In “Family War Stories” (page 21), Terese Svoboda describes the challenges of writing Black Glasses Like Clark Kent: A GI’s Secret From Postwar Japan, the story of her uncle’s experience serving as a military policeman in occupied Japan. “In order to tell my uncle’s story—to make it ‘more significant than a story a family tells itself,’ as [fellow nonfiction writer Tom] Bissell says—I had to read the smoke of history, piece together missing or mutilated documents, listen hard to silent veterans, and ultimately try to understand his suicide.”
In “Dear Reader” (page 26), Elizabeth Kelley Gillogy’s profile of poet Billy Collins, Collins says, “ The initial graciousness in [a] poem really amounts to reader entrapment. The poem might seem welcoming, but the reason I am welcoming the reader is to lure the reader inside the poem so that other things can happen besides just good manners.” Read Collins’s poem “Adage” (page 29). How does Collins establish a welcoming tone? How does this work to convey the poem’s theme?
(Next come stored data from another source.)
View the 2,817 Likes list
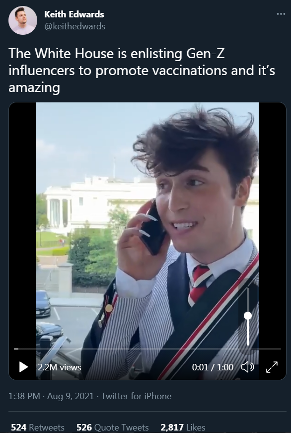291x433 pixels. 183,427
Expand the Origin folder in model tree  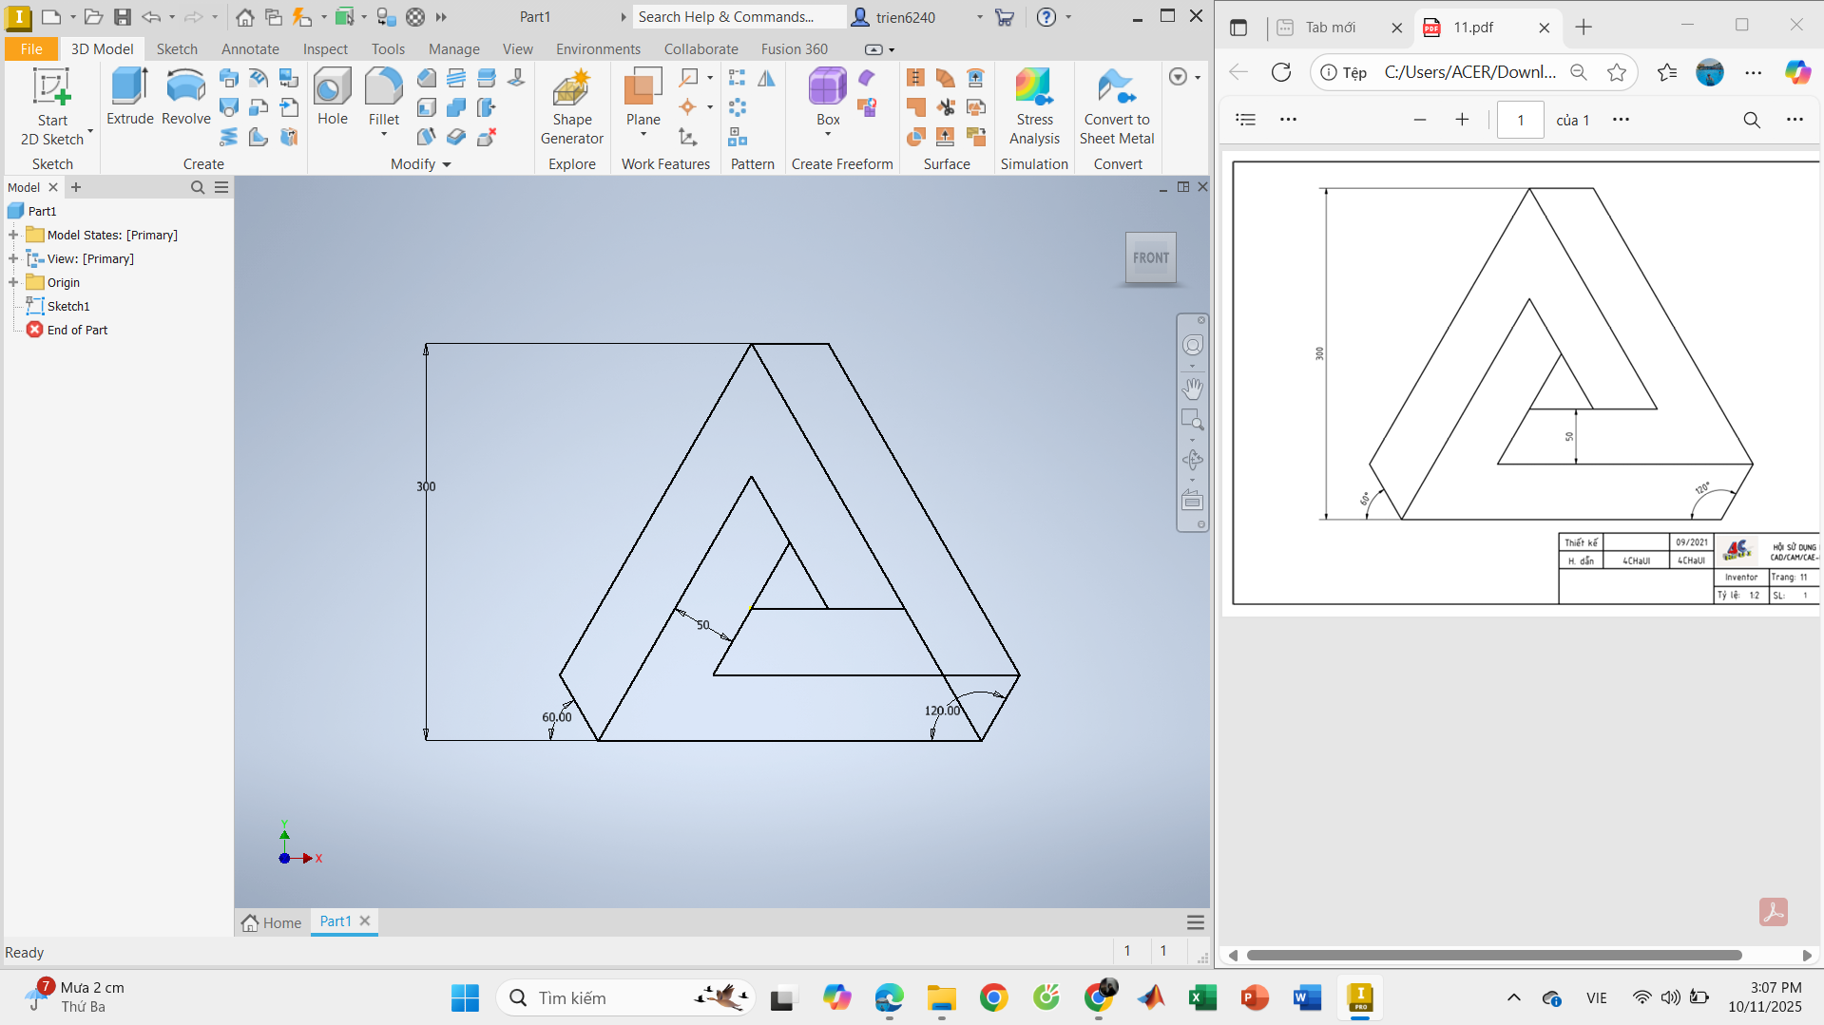point(13,282)
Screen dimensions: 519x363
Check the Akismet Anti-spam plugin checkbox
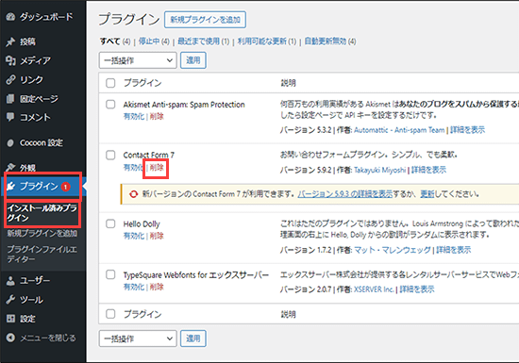[110, 105]
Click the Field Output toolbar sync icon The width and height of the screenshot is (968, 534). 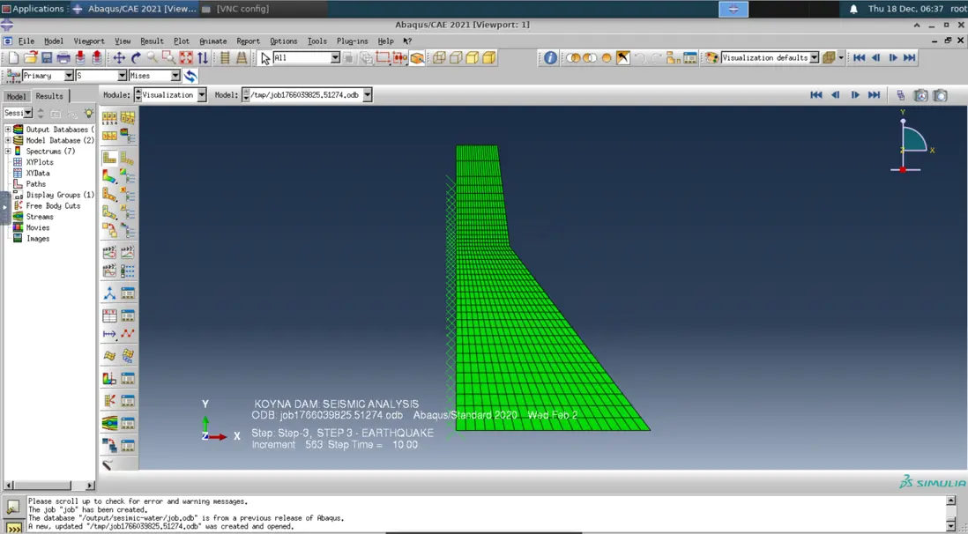(190, 77)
In “After the Flood” (page 34), Kevin Larimer’s profile of novelist David Rhodes, Rhodes says, “Experience comes to us as a whole, and to understand it intellectually we pull it apart and we separate one from the other in that process of abstraction. But the experience is always bigger than the understanding of that experience.” What does Rhodes mean by this? How does this relate to the writer’s task of creating art?